Ivan Mosjoukine plays a heroic soldier to the despotic Caliph who becomes disillusioned with his treatment of the slaves in his kingdom and fights to free them.
Similar to plot lines in previous Wolkof-Mosjoukine collaborations the difference with this film is that it was produced in 1932 and therefore has synchronised dialogue, something of a challenge to the film-makers since Mosjoukine, one of the biggest silent stars, spoke very little French and even when learning lines phonetically had a marked Russian accent.

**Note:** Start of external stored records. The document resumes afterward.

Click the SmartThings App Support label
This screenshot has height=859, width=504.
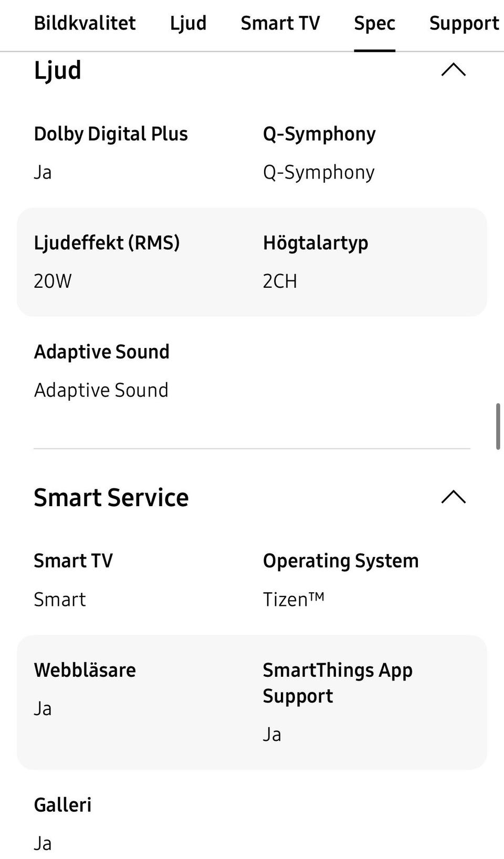pyautogui.click(x=338, y=683)
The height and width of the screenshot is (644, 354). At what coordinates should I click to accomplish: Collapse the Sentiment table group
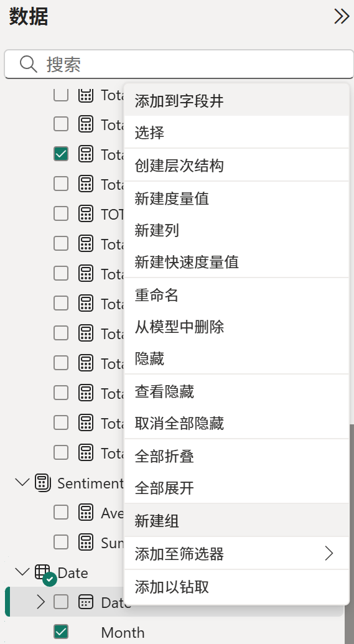[22, 482]
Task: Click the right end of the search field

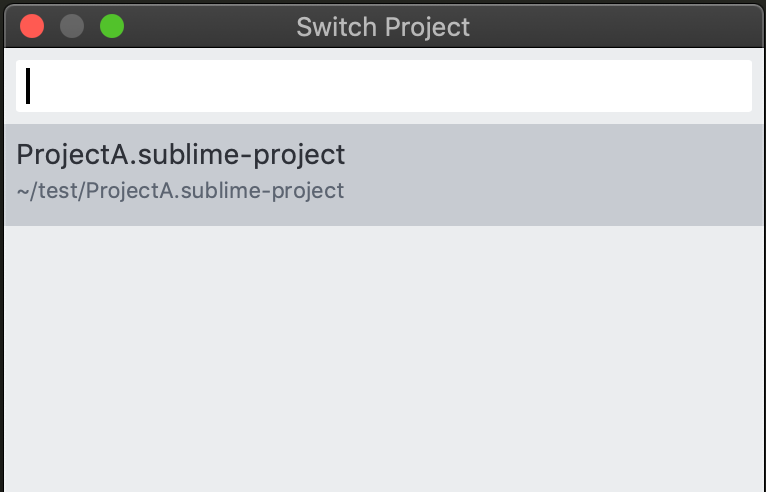Action: click(x=730, y=86)
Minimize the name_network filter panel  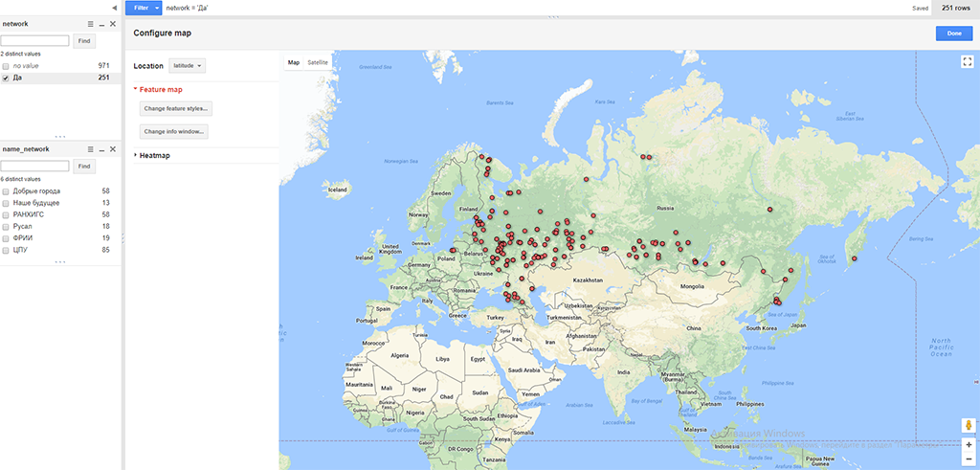101,149
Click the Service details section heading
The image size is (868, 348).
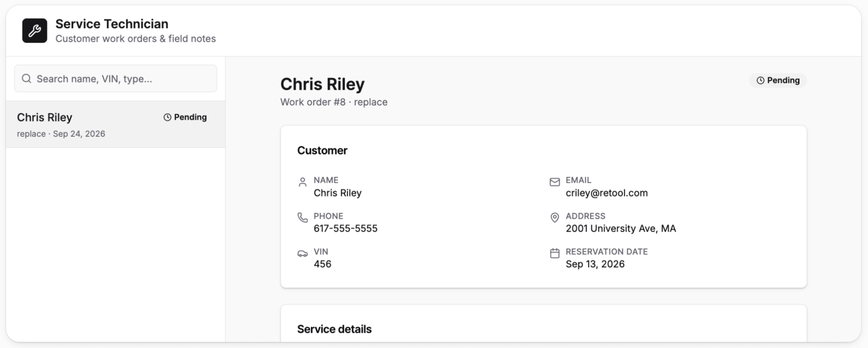(x=334, y=329)

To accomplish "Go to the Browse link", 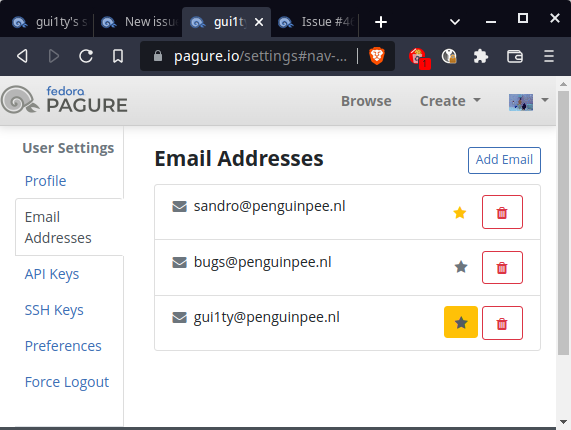I will tap(366, 101).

In Sergent X this issue was elided by casting him as an immigrant, learning the language as the picture progressed. However, whilst this worked well as a one off, it couldn't be done on every film.
So in his second talkie Mosjoukine's character appears as a somewhat exotic outsider, a man of action and few words. During his initial escape from the Caliph, he dives off a cliff into the sea and is rescued by a young fisherman, who becomes his compatriot – and gets to do some of Mosjoukine's talking for him. The court of the Caliph also gets a great deal of the dialogue and there's a surprising musical number midway through the action. Interestingly Mosjoukine's real life wife Nathalie Lissenko appears as his love interest in this, and like her husband speaks relatively little.
The film plays like an old fashioned English pantomime, with exaggerated villains and fawning underlings very much in the Chu Chin Chow mould. It's pleasant, expensive, occasionally exciting, with dazzling bejewelled costumes by Boris Blintsky and must've seemed completely irrelevant in a period when Renoir, Clare, and Pagnol were rapidly approaching their best work.
Mosjoukine, is still very effective in his scenes, and particularly so in a climactic duel to the death with the Caliph. When he does speak, his voice is resonant and authoritative. However since there's so much for the film to show – with a musical number, scenes of slave auctions and villainous plotting from the Caliph, Mosjoukine is quite often off screen.